Remember that you can set the rules that you choose at the end of the day on the booking portals. I would personally recommend you run a stricter cancellation on the portals while running a more flexible one on your own website. This will make your product more attractive in the eyes of the customer.
Review your technology stack: What really saves you time and money?
There is no doubt that you will need to adjust your business model to generate more income. This means that you will need to make sure you are “top-notch” throughout your entire organization. This, among other things, entails only keeping the most reliable and productive members of your team and letting go of the rest. Once you have trimmed your staff down to the desired levels, you need to focus on technology. Of course, not all technology is beneficial – you need to find the one that fits into your business model.

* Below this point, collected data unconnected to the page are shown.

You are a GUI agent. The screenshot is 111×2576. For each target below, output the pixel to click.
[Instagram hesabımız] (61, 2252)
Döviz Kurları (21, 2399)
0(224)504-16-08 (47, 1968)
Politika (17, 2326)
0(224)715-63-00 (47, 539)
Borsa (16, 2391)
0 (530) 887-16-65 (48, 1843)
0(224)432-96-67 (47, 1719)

For instance, I would highly recommend it as a standard feature in all homes to introduce smart lock features and noise detectors. At Solaga, we have already installed noise detectors, and we are in the process of getting smart locks installed.
There is also a wide range of software to help you with administrative tasks such as your guests’ registration. Technology is essential but never forget the human touch and personal service; this will provide you positive guest reviews. Many homeowners use rental software and channel managers. I would recommend that you look at your system and prices to establish if they are worth the investment or not. Ask yourself: do these systems really save me time and money?
Share your cleaning protocol on your website
It is undeniable that guests are significantly more focused on cleaning and disinfection protocols due to the sanitary crisis. In our case, we came up with a detailed cleaning protocol displayed on a dedicated page on our website. Our staff also attended an online course on disinfection; newly regulated products and personal protective equipment were also purchased to provide a safe environment for both guests and staff.
In light of what recently happened, guests will increasingly be demanding enhanced sanitary protocols. Of course, it is an extra cost but one that you can compensate for by raising the amount of your cleaning fee.